##### Information supplied

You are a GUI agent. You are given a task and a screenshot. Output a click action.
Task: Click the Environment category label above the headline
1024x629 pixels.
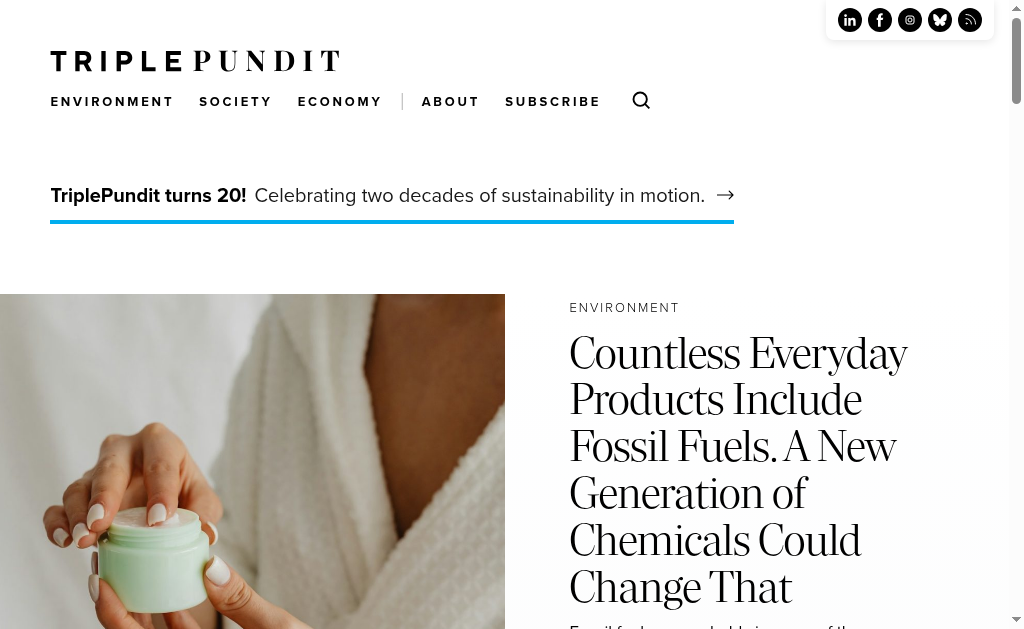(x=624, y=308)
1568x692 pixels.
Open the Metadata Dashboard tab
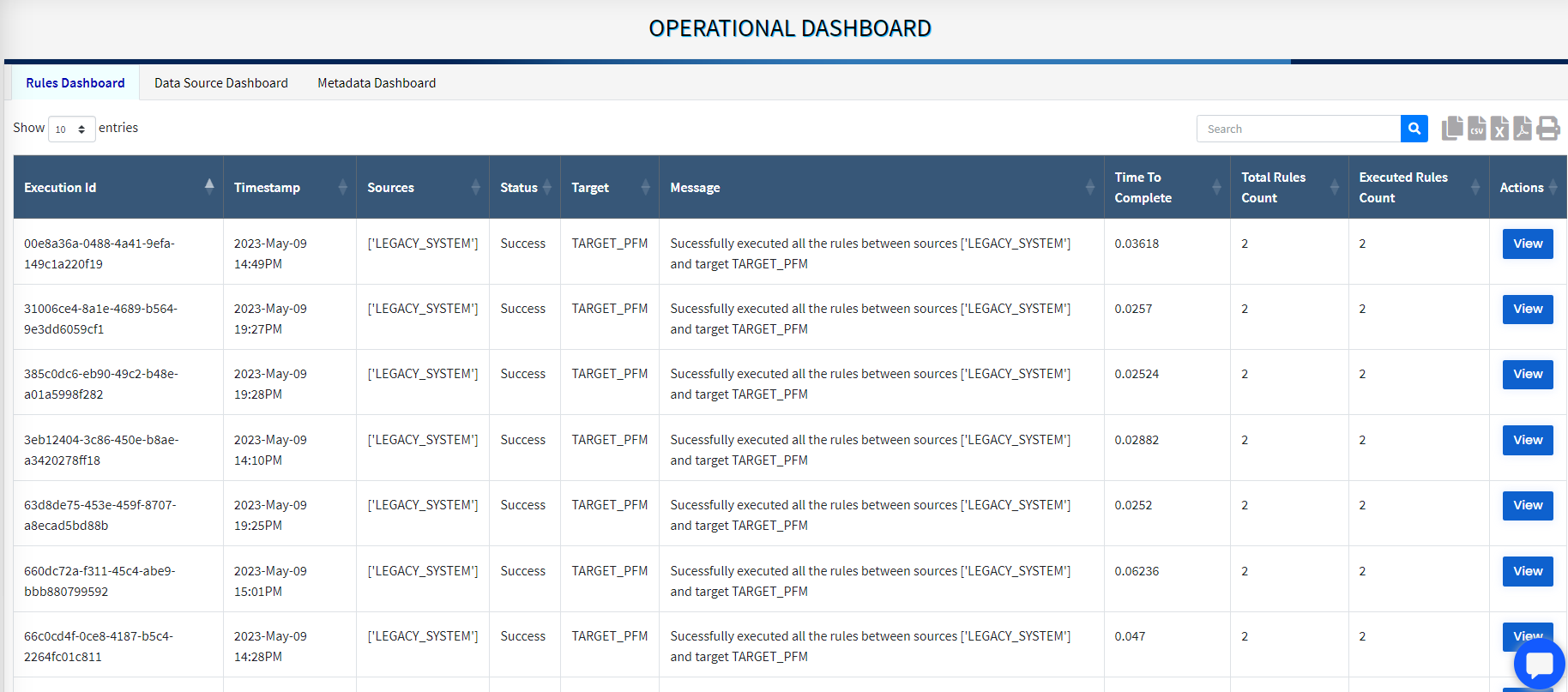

##########

Work instruction:
Leaving each image aside, repeat the listing above exactly.

Solution below:
You are a GUI agent. You are given a task and a screenshot. Output a click action.
Task: Click the Environment category label above the headline
1024x629 pixels.
(x=624, y=308)
1568x692 pixels.
Open the Metadata Dashboard tab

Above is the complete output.